Beethoven’s Ninth, the “Choral,” is, like the “Pastoral,” a highlight here. Masur knows that the first three movements are not merely incidental to the finale, and gives them their full due. The first has wonderful detail and no lessening of tension all the way through the coda. The second has both rhythmic vitality and genuine delicacy – a word rarely heard in connection with this movement. Yes, Masur gives the timpani their due – indeed, they are surprisingly brash in the trio sections. Yet he also lets the bassoon sing and beautifully balances the winds and strings – abetted once more by the excellent sonic engineering. The sound also aids the gently flowing third movement – listen to the pizzicato strings before the famous horn scales, not just afterwards, for a sample of what makes this recording so special. But it is in the finale that the melding of musicality and sound is truly outstanding. Masur balances the “anticipation” and “recall” sections of the movement’s introduction very well – and then come the words, which are exceptionally clear here both from the soloists and from the chorus. It helps that the singers pronounce the German so well and naturally: bass Theo Adam is especially good, but soprano Anna Tomowa-Sintow, mezzo-soprano Annelies Burmeister and tenor Peter Schreier are also quite fine. It also helps that the Radio Chorus Leipzig sings the words idiomatically and with genuine expressiveness. But without the superb sound, not all of this would come through. Every conductor faces balance difficulties in this movement – the quartet before the final chorus is a particularly rough spot – but Masur handles the problems expertly, and the sonic design lets listeners hear just how well he has done so. Even the silence is wonderful, the long pause before the bassoon introduces the mid-movement march being absolutely, perfectly quiet. The result is music and sound of the very highest quality.
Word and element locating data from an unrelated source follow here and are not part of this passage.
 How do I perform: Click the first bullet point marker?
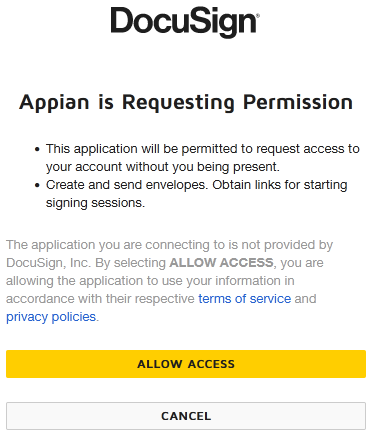[37, 149]

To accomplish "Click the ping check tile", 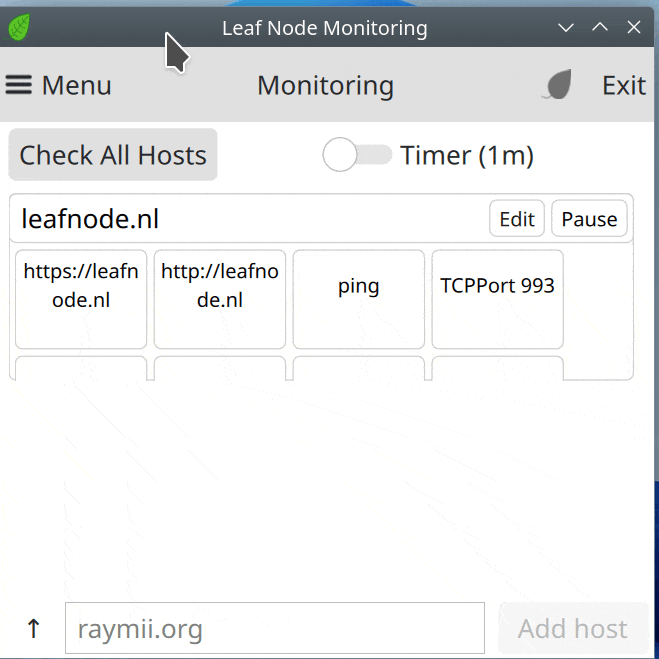I will (358, 298).
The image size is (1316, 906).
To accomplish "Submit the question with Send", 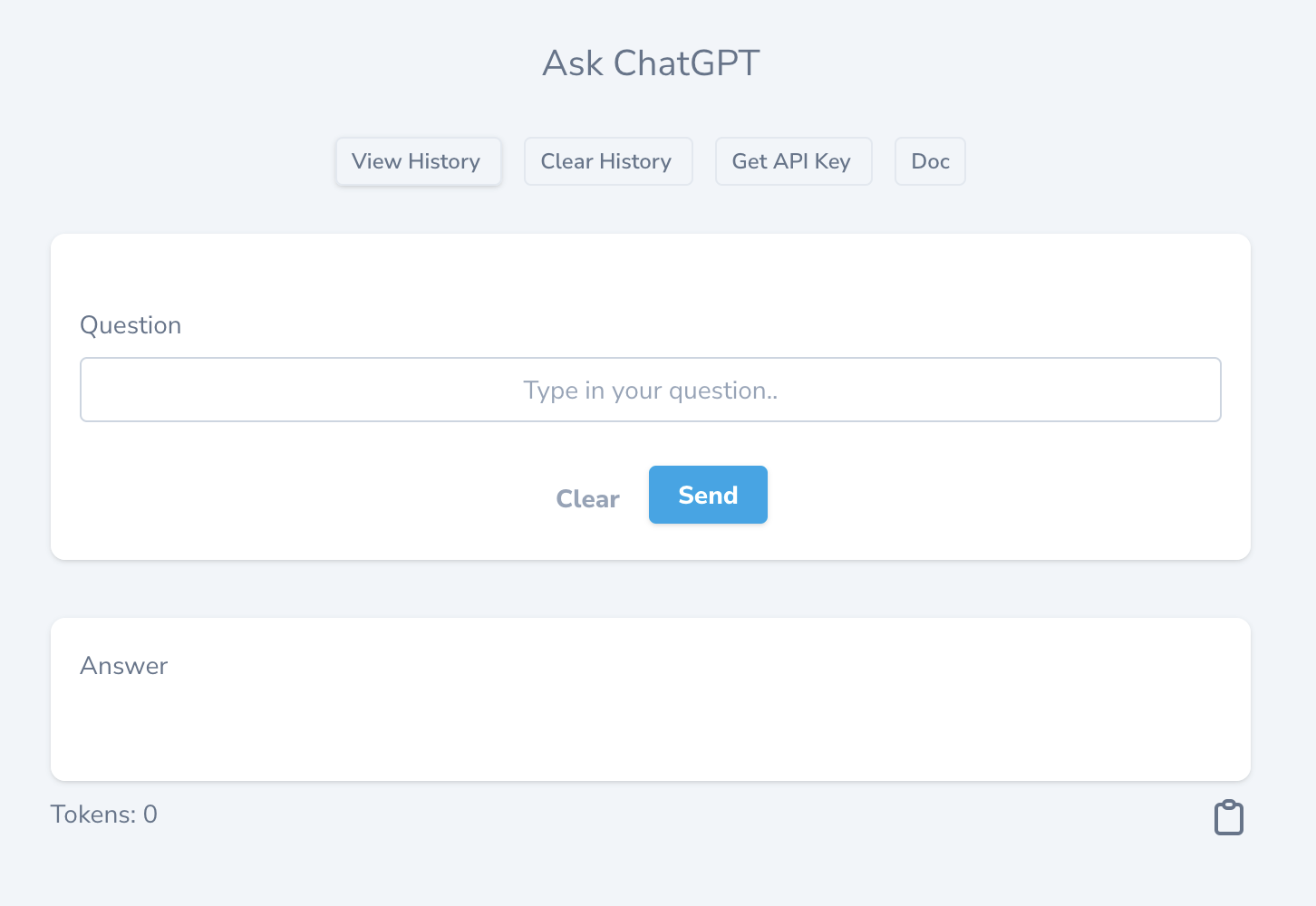I will coord(708,495).
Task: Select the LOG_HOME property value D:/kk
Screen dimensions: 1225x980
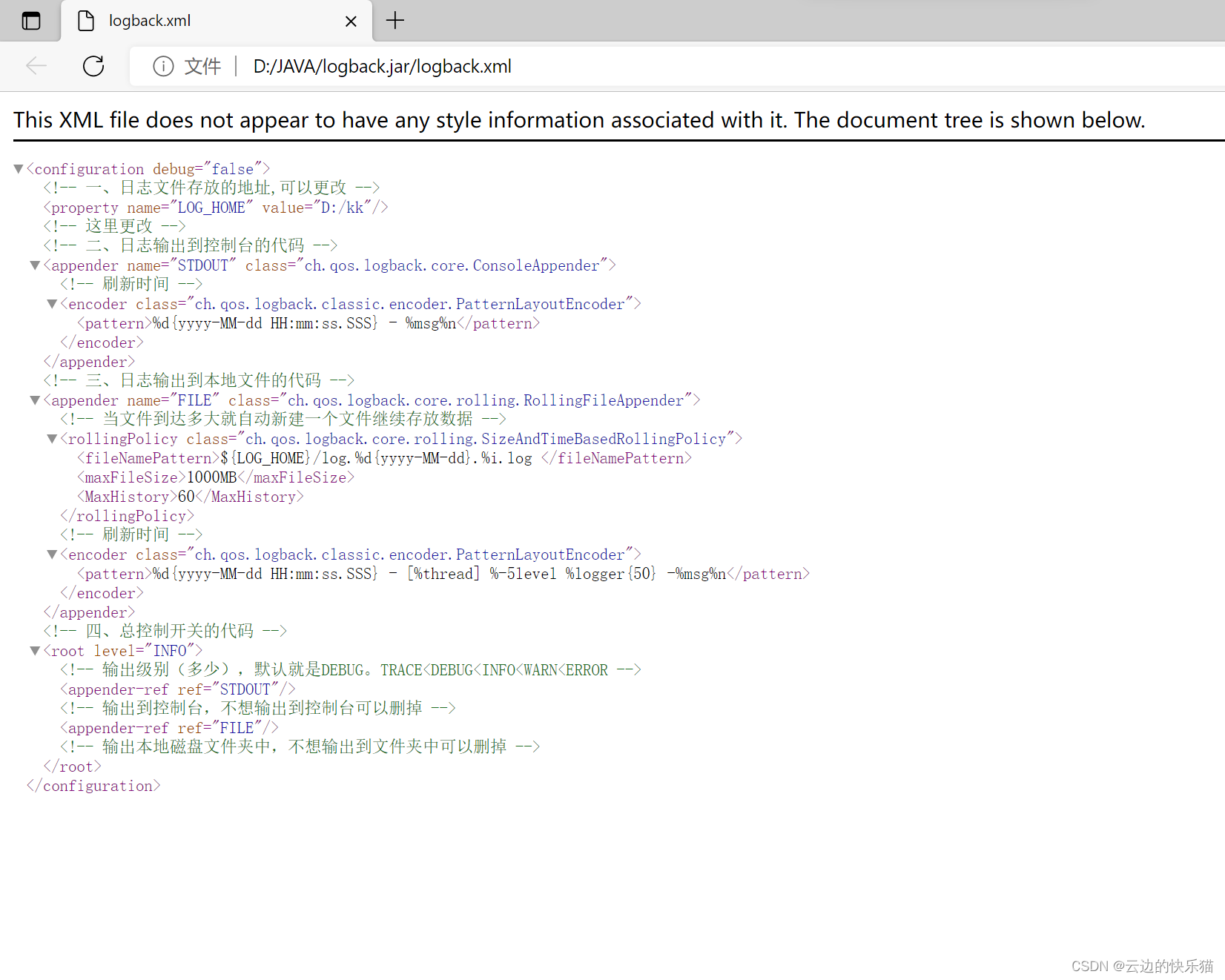Action: pyautogui.click(x=349, y=208)
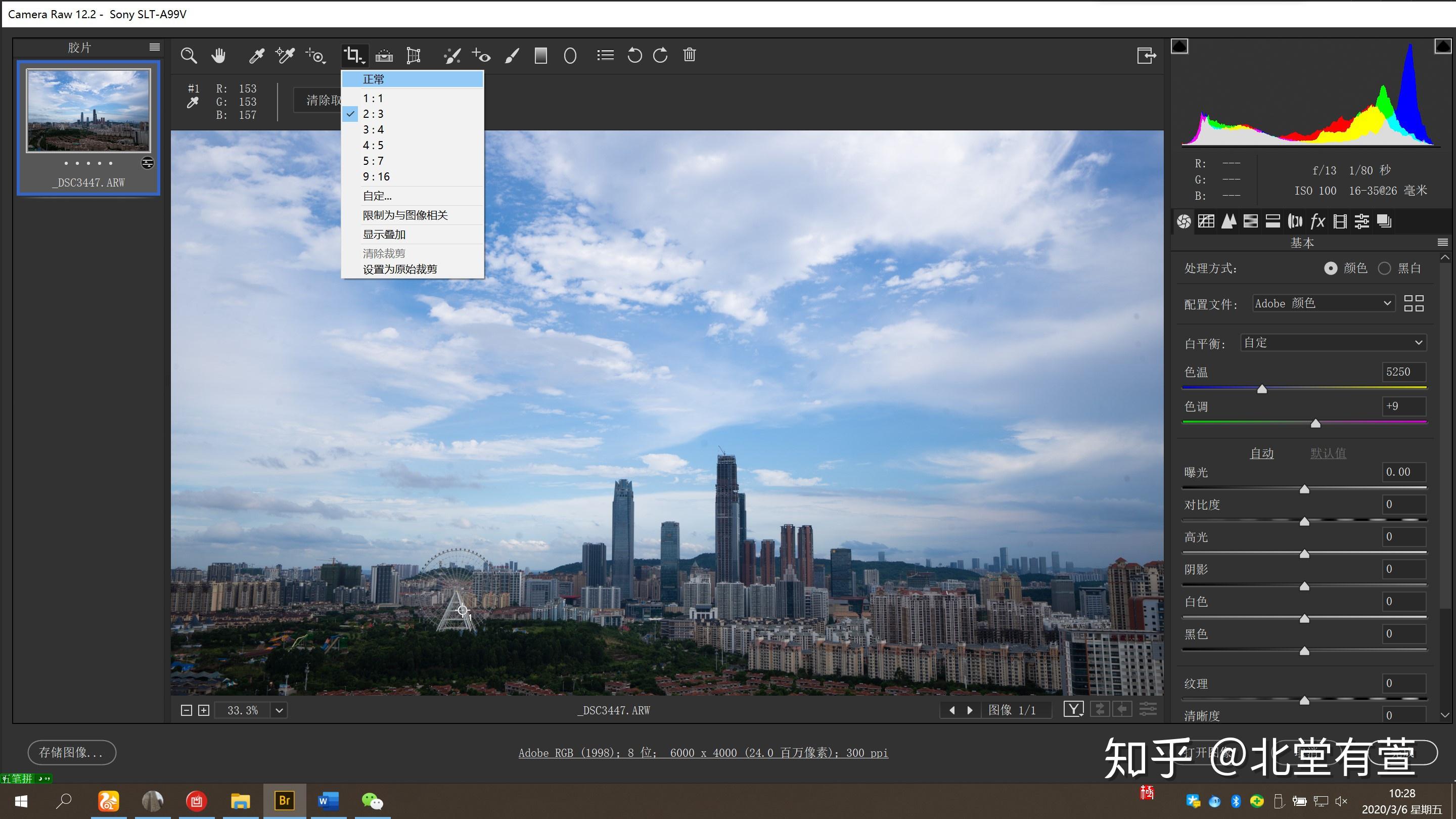Click the 自动 adjustment link
The width and height of the screenshot is (1456, 819).
point(1262,452)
This set is not without flaws. The outer packaging is mediocre; there is no text given for the finale of the Ninth; and the individual SACDs are in flimsy sleeves whose flaps are sealed with rubber cement that periodically sticks to the disks and makes them unplayable without careful cleaning. Still, if the presentation is less than ideal, the music and sound are so good that the defects are easy to overlook. PentaTone has produced one of the very best Beethoven cycles available today.